На заметку: Паразитическая система S. solidus – трехиглая колюшка Gasterosteus aculeatus является классической моделью для изучения ряда фундаментальных биологических проблем, например, таких как сопряженная эволюции паразита и его хозяина, влияния инвазии на поведение и плодовитость хозяина. Однако, биохимические особенности жизнедеятельности червя S. solidus, остаются практически не изученными. В рамках данной работы изучается состав белков (протеома) гельминта S.solidus, что позволит расширить и уточнить наши знания о взаимоотношениях в системе «хозяин-паразит», в частности выявить молекулярные механизмы эволюционной адаптации гельминтов к паразитическому образу жизни и способы выживания паразита в агрессивных условиях среды внутри тела хозяина. Изучение протеома гельминта S.solidus позволит дополнить существующие представления в решение отдельных фундаментальных проблем паразитологии, так и полученные результаты можно использовать для решения серии прикладных задач, связанных с разработкой алгоритмов поиска молекул (маркеров), которые можно использовать при разработке перспективных вакцин для борьбы с паразитозами человека и сельскохозяйственных животных. Исследования данной паразитической системы проводятся в базе лаборатории экологической биохимии в рамках проекта РФФИ № 17-04-01700 «Изучение молекулярных механизмов, лежащих в основе жизнедеятельности и экологии представителей класса цестоды методами протеомики».
Анализ протеома гельминта включал все этапы пробоподготовки, хроматографического разделения и масс-спектрометрического анализа образцов.
Пробоподготовку биологических образцов проводили по протоколу FASP (Filter Aided Sample Preparation), который заключался в растворении белковых проб в детергенте, далее с помощью фермента трипсина осуществляется расщепление белка (т.е. гидролиз белков в растворе) и затем анализ полученных пептидов проводят с помощью масс-спектрометрии. Более подробно с методикой FASP можно ознакомиться по ссылке: http://www.proteomicsresource.washington.edu/protocols03/FASPprotocols.php.
Масс-спектрометрический анализ пептидов осуществляли с использованием ВЭЖХ системы Ultimate 3000 RSLCnano («Thermo Scientific», США), гибридного орбитального масс-спектрометра Orbitrap Q-Exactive HF-X («Thermo Scientific», США) в режиме положительной ионизации в источнике NSI. Обработку масс-спектров и идентификацию белков проводили с использованием программы «SearchGUI v.3.3.7» с помощью поискового алгоритма «X!Tandem» по базе данных «Uniprot» с ограничением по виду исследуемого организма. Для визуализации полученных результатов поиска и формирования отчета в виде соответствующих таблиц использовали программу «PeptideShaker v.1.16.34». Кроме того, в ходе обучения были продемонстрированы и другие поисковые системы: «SkyLine», «MaxQuant» и «ProgenesisQI».

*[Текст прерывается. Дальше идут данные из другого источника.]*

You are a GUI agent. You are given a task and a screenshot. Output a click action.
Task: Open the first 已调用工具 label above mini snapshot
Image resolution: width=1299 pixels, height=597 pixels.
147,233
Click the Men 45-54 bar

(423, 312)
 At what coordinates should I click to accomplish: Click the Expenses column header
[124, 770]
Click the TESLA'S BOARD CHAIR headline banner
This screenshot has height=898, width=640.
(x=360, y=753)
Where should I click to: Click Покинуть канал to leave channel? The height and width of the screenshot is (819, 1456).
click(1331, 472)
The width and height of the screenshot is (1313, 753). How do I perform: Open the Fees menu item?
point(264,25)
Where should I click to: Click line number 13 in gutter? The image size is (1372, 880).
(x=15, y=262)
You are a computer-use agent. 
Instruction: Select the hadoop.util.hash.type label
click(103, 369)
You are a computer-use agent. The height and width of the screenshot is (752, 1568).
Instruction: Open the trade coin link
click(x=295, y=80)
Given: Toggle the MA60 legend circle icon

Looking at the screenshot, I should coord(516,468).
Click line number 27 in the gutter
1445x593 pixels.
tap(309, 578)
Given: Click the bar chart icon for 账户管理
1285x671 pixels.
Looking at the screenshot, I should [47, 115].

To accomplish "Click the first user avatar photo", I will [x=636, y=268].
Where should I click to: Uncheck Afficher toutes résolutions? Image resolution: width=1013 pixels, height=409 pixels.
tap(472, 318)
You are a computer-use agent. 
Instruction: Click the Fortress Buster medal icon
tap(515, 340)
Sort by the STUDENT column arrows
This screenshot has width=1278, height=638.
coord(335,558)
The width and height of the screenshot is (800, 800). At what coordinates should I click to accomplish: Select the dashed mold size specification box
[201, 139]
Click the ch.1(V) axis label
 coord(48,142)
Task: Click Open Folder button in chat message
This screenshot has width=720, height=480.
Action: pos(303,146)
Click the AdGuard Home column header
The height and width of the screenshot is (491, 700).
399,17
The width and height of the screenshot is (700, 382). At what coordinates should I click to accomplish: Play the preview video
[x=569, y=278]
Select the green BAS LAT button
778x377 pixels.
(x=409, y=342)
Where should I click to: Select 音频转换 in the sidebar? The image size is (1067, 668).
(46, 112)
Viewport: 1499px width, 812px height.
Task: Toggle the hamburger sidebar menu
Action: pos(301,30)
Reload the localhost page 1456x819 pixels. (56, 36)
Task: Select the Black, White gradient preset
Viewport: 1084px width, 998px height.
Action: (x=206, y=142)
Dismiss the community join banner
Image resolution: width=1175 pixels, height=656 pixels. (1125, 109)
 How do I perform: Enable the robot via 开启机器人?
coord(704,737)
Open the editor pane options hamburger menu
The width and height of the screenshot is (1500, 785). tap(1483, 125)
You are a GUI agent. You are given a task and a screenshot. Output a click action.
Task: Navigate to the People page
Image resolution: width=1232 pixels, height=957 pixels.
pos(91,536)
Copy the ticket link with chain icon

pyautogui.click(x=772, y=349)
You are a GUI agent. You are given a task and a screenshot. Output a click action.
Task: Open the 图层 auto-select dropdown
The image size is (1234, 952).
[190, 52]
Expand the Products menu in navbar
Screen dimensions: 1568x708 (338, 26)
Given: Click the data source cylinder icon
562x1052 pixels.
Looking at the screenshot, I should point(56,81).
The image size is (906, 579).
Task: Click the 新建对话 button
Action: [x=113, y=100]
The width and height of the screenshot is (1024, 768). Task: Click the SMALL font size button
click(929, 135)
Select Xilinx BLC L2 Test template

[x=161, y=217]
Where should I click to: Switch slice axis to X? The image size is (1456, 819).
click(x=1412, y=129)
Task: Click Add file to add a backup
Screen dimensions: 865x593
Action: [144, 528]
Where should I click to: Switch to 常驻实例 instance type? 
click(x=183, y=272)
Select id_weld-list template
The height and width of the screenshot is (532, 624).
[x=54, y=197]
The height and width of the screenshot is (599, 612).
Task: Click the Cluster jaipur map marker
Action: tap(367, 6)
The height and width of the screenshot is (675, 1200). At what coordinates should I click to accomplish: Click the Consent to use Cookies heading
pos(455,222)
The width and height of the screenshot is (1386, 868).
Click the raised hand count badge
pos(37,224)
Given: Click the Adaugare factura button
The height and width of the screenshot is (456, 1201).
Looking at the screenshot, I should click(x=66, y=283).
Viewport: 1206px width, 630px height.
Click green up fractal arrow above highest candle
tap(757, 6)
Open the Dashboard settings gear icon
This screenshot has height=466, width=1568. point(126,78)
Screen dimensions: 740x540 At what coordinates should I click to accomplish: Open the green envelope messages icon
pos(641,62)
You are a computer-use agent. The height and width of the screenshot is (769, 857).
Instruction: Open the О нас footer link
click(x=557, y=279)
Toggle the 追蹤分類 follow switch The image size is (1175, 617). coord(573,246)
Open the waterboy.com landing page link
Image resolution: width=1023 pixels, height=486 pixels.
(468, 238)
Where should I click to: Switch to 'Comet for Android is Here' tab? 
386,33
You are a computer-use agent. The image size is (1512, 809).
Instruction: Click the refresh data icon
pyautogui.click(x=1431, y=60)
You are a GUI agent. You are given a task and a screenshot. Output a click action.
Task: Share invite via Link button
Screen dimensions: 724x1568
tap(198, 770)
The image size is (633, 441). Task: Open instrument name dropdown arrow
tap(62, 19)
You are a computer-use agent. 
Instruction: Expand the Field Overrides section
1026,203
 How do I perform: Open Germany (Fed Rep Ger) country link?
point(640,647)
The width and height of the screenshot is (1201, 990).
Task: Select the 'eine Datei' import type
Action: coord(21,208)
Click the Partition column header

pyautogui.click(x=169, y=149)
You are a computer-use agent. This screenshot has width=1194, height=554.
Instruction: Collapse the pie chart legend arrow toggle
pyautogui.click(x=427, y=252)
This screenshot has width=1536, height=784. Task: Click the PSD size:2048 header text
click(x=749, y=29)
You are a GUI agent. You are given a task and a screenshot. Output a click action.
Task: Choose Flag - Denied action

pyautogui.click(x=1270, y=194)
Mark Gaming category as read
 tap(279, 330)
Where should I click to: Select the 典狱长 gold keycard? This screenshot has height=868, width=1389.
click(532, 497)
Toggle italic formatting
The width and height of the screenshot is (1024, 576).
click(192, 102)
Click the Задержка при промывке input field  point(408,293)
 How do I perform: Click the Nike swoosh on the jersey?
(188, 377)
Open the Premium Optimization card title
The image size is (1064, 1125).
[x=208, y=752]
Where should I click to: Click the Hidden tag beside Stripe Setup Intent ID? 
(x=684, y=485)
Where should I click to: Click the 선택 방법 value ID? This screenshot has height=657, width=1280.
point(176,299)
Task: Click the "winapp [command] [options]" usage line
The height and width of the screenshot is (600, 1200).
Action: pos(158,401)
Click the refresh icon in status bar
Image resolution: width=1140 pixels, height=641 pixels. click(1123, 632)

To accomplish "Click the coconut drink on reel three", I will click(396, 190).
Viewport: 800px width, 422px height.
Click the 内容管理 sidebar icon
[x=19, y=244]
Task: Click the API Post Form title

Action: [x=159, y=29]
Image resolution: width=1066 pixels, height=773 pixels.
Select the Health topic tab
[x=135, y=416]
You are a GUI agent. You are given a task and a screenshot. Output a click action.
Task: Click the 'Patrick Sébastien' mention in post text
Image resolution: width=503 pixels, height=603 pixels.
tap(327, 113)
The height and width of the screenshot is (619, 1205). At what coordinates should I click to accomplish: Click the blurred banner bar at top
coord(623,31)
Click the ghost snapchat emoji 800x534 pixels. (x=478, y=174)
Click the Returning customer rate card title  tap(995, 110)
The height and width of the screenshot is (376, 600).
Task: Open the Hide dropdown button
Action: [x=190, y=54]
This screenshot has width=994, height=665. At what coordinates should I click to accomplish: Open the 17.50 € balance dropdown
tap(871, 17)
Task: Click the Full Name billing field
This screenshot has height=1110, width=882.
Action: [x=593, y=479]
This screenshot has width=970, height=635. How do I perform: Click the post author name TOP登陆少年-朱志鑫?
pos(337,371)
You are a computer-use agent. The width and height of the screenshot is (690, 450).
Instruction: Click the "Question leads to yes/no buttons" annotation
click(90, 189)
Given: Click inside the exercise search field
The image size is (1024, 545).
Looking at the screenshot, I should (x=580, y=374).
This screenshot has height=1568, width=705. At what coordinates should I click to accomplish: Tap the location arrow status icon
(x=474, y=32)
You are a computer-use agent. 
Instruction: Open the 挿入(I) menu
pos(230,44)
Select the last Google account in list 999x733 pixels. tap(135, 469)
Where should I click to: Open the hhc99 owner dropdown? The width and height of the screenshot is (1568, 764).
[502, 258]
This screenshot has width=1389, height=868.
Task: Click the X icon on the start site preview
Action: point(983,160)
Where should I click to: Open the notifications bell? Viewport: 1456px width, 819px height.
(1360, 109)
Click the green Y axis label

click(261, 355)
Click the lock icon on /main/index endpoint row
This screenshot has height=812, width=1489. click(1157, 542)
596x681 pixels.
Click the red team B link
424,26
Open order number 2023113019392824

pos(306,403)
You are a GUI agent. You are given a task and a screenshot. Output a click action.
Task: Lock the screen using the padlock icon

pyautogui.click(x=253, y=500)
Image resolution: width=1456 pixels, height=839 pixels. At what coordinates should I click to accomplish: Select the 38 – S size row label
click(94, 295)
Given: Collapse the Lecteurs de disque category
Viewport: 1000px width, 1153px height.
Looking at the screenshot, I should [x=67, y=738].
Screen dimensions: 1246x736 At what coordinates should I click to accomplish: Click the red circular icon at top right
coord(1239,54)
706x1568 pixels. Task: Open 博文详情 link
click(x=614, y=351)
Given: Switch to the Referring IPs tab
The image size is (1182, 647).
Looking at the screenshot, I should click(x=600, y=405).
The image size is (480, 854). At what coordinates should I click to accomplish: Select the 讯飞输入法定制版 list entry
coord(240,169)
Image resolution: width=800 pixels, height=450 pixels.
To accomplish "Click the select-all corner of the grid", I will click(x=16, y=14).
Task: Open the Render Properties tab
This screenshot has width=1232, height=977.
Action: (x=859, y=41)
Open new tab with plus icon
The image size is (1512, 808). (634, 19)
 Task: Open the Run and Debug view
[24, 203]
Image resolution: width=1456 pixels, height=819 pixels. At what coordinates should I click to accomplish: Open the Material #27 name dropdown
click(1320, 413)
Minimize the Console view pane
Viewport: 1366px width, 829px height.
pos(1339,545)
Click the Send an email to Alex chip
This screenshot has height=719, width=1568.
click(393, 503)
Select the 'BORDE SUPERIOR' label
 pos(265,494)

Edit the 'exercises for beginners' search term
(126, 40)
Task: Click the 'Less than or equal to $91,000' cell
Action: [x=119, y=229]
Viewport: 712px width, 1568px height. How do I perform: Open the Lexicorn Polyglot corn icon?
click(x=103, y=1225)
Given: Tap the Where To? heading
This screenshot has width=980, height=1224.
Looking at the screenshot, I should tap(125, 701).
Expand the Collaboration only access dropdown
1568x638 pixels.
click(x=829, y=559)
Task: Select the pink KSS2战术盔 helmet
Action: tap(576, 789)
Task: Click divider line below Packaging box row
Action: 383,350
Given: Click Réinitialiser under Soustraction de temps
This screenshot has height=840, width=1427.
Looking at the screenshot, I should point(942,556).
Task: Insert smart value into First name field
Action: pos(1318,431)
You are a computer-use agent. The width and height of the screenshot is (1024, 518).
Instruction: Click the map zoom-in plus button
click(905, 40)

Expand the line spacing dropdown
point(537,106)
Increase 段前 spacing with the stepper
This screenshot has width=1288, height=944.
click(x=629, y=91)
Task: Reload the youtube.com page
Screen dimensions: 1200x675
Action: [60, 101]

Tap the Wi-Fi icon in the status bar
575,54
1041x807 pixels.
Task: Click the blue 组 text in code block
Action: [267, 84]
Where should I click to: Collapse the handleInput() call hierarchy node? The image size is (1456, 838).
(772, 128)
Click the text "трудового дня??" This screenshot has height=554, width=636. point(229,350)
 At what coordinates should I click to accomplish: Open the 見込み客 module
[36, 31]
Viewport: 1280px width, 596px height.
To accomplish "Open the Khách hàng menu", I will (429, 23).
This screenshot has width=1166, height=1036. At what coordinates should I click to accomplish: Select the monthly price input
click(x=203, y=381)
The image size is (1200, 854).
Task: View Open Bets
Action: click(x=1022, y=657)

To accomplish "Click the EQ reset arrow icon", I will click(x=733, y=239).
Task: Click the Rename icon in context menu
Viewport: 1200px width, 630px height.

Итак, за период обучения была освоена методика пробоподготовки сложных биологических образцов, прослушана лекция по планированию протеомных экспериментов (лектор – В.Г. Згода), получены знания о различных видах масс-спектрометров и их устройстве, принципах работы (квадрупольных, тройных квадрупольных, времяпролётных, орбитальных ловушек, ионных ловушек и их комбинаций) в тандеме с хроматографами, а также освоена процедура обработки масс-спектров и идентификации компонентов пробы при помощи различных поисковых систем и баз данных.
Искренняя благодарность за организацию и проведение обучающего курса преподавателям, специалистам лаборатории системного анализа ИБМХ (проф. Згоде В.Г., а также инж. Хряповой Е.А.) и руководителю ЦКП "Протеом человека" (О.В. Тихоновой).